« Pas de risque avéré… » Et il
faudrait les croire ?
Circulez, il n’y a rien à
voir ! C’est ce que, depuis jeudi dernier, les autorités s’échignent à
répéter. Pas moins de quatre ministres sont allés à Rouen pour rassurer la
population. « Il n’y a pas de risque avéré pour la population », a
expliqué Castaner. « Les fumées ne sont pas toxiques », répètent les
autorités… tout en demandant aux habitants de rester chez eux, et aux
agriculteurs de suspendre leur récolte. « Il n’y a pas de danger grave et
immédiat pour les habitants », explique le maire, Yvon Robert, qui s’est
transformé en avocat bénévole de Lubrizol, expliquant que « cette
entreprise est toujours disponible pour améliorer la situation et n’a jamais
hésité à dépenser pour accroître la sécurité »…
Ah
bon ? Alors, pourquoi les écoles ont-elles été fermées pendant trois
jours ? Pourquoi la Seine est-elle polluée, l’air irrespirable, la suie partout,
avec des tâches noires jusque sur les bestiaux ? Pourquoi des champs
entiers sont-ils souillés ? Pourquoi des centaines de personnes ont-elles
été malades et sont confinées, ou ont dû quitter leur logement, en raison de
problèmes respiratoires ? Quelle quantité d’amiante a brûlé dans
l’incendie ?
Lubrizol,
un pollueur béni par les autorités
L’usine Lubrizol appartient à un
groupe américain, propriété du multimilliardaire Warren Buffet. Elle produit
des additifs pour les huiles et les carburants. Si l’incendie n’a fait aucune
victime directe, des centaines de personnes ont été incommodées par les odeurs
pénétrantes de ce feu d’hydrocarbure, dont la composition réelle n’a pas été
révélée.
En 2013,
cette usine a été à l’origine d’un accident qui s’est soldé par l’émission d’un
nuage de gaz malodorant qui avait été senti jusqu’en région parisienne et au
sud de l’Angleterre. Quelle sanction Lubrizol a-t-elle reçu pour cette
pollution de grande ampleur ? 4000 euros d’amende pour négligence… Une
sanction aussi dérisoire, c’est comme une incitation à la récidive. Un voleur
de scooter pourrait être plus lourdement condamné. Oh, quand il s’agit de faire
la morale aux travailleurs sur les « petits gestes qui sauvent la
planète », nos ministres sont intarissables. Mais quand un industriel
menace d’empoisonner toute une région, cela se limite à une remontrance !

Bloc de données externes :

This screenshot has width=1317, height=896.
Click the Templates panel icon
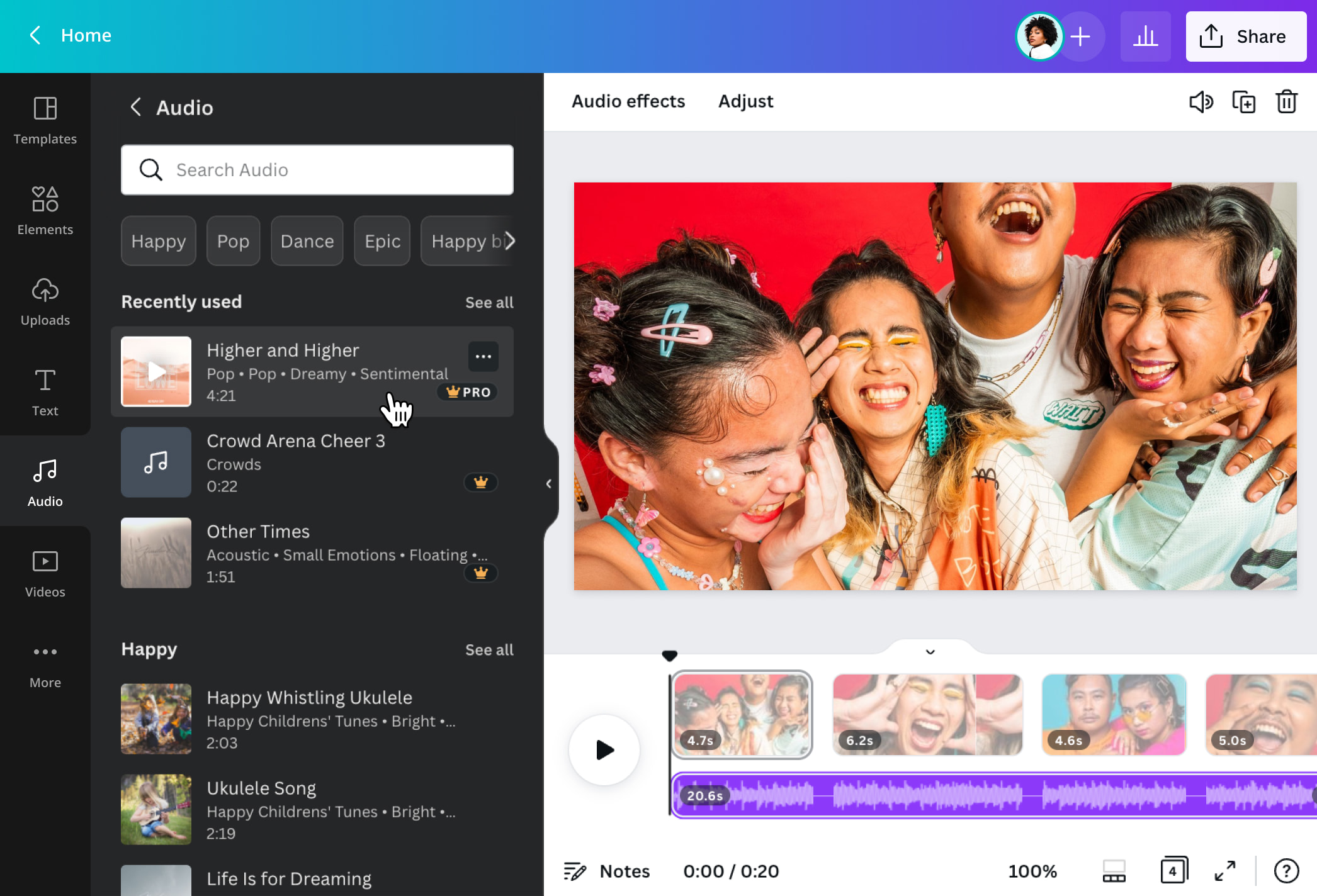(45, 120)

En 2015, Lubrizol avait déversé plusieurs milliers de litres d’huiles dans le
réseau d’évacuation des eaux pluviales. En janvier 2019, cette usine, située à 3
km du centre-ville, a même obtenu une autorisation d’extension de ses
activités ! En réalité, dans cette affaire, les autorités sont entièrement
complices de ce pollueur.
Le profit
roi, qui menace nos vies
Quel que soit l’enchaînement qui
a causé l’incendie, la population rouennaise est exposée à des risques
insensés. Et encore est-ce grâce aux ouvriers de l’usine que les stocks de
pentasulfure, avec du phosphore, ont été évacués pendant l’incendie.
En raison
de la nature des produits manipulés et de la quantité stockée, Lubrizol est une
usine dangereuse. Comme 13 autre usines de l’agglomération rouennaise, elle est
classée Seveso « seuil haut », du nom de cette catastrophe qui, en
1976, contamina 350 hectares à la dioxine et obligea à abattre des dizaines de
milliers de bêtes. En 2001, l’explosion de l’usine AZF à Toulouse avait fait 31
morts et 2500 blessés, et elle avait dévasté un quartier. Il y a en France 705
sites Seveso « seuil haut », donc 705 AZF en puissance.
Notre
société utilise certes la chimie, la pétrochimie et même l’énergie nucléaire.
Mais il n’y a aucune raison pour que ces activités dangereuses soient soumises
à la loi du profit. Il n’y a aucune raison pour qu’elles soient menées à l’abri
des regards. En raison du secret industriel et commercial, la population n’a
aucun contrôle sur ces usines. Des usines qui sont autant de poudrières, et que
l’irresponsabilité capitaliste menace à tout instant de faire sauter.